This classic dressing (stuffing) for chicken is an excellent side dish to serve with roasted or baked chicken, cornish hens, or turkey.
If you decide to stuff a whole chicken, make sure to cook it safely. The temperature - at the center of the stuffing - must reach the safe minimum temperature of 165 F (73.9 C) when cooked in the bird. Let the chicken or hens stand for 15 to 20 minutes before removing the stuffing. Tip: Never store stuffing in the bird.
- 1/4 to 1/2 cup onions (finely chopped)
- 1/2 cup celery (chopped)
- 1/3 cup butter
- 4 cups bread cubes
- 1/4 teaspoon black pepper
- 1/2 teaspoon salt
- 1/4 to 1/2 teaspoon sage
- 1/2 teaspoon poultry seasoning (or to taste)
- 1/2 cup chicken broth (more or less as needed; see instructions)
- 2 large eggs
Heat the oven to 325 F. Butter a shallow 2 1/2 to 3-quart baking dish.
Heat the butter in a large saute pan over medium heat.
Add the onion and celery and cook, stirring until the onion is translucent and celery is slightly tender.
In a large bowl combine the onion and celery mixture with the bread cubes, freshly ground black pepper, salt, sage, and poultry seasoning.
Add the chicken broth until just moistened.

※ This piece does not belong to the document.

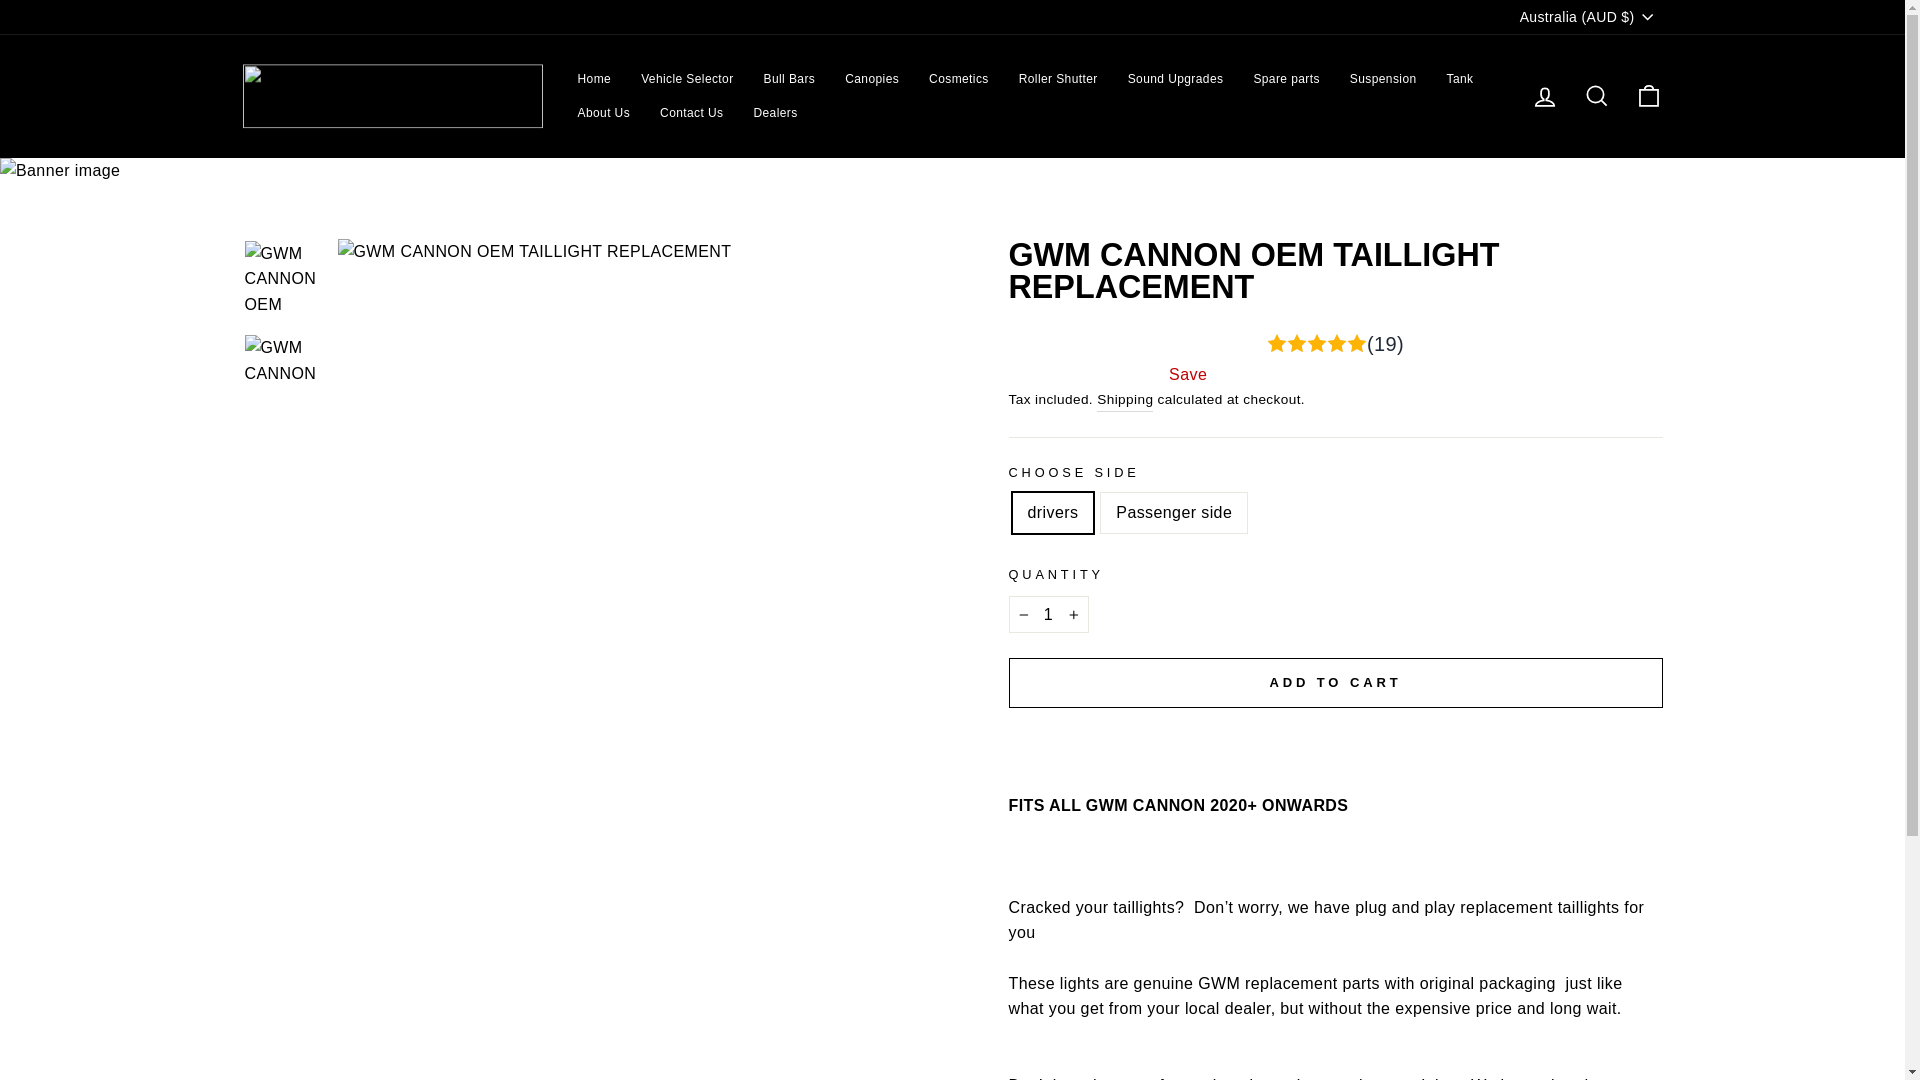 The height and width of the screenshot is (1080, 1920). I want to click on Sound Upgrades, so click(1176, 78).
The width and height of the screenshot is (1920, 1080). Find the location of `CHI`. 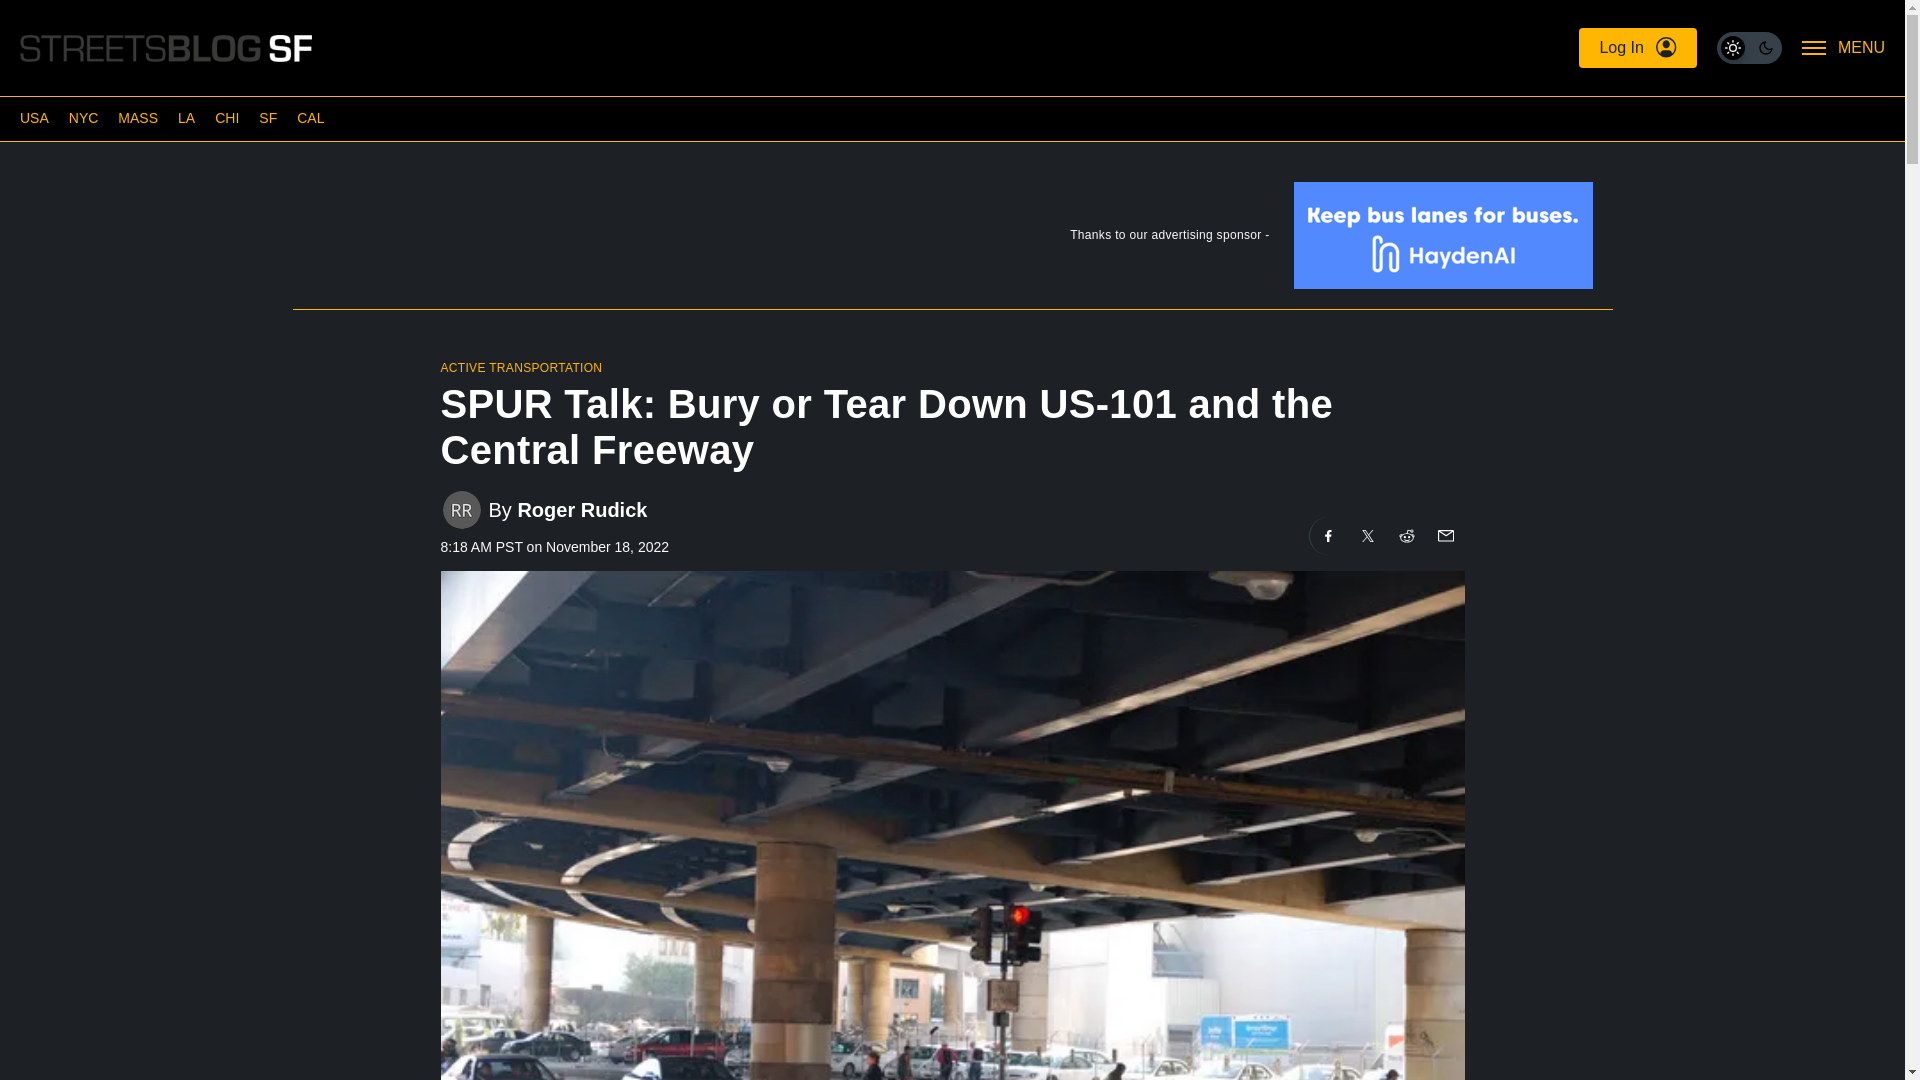

CHI is located at coordinates (226, 118).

Taste and adjust seasonings.
Whisk the eggs in a small bowl and then stir them into the stuffing mixture.
Spoon the dressing into the prepared baking dish. Cover the baking dish tightly with foil.
Bake in the preheated oven for about 35 minutes. Remove the foil and continue baking for 10 to 15 minutes longer.
- Use half cornbread crumbs along with the bread cubes.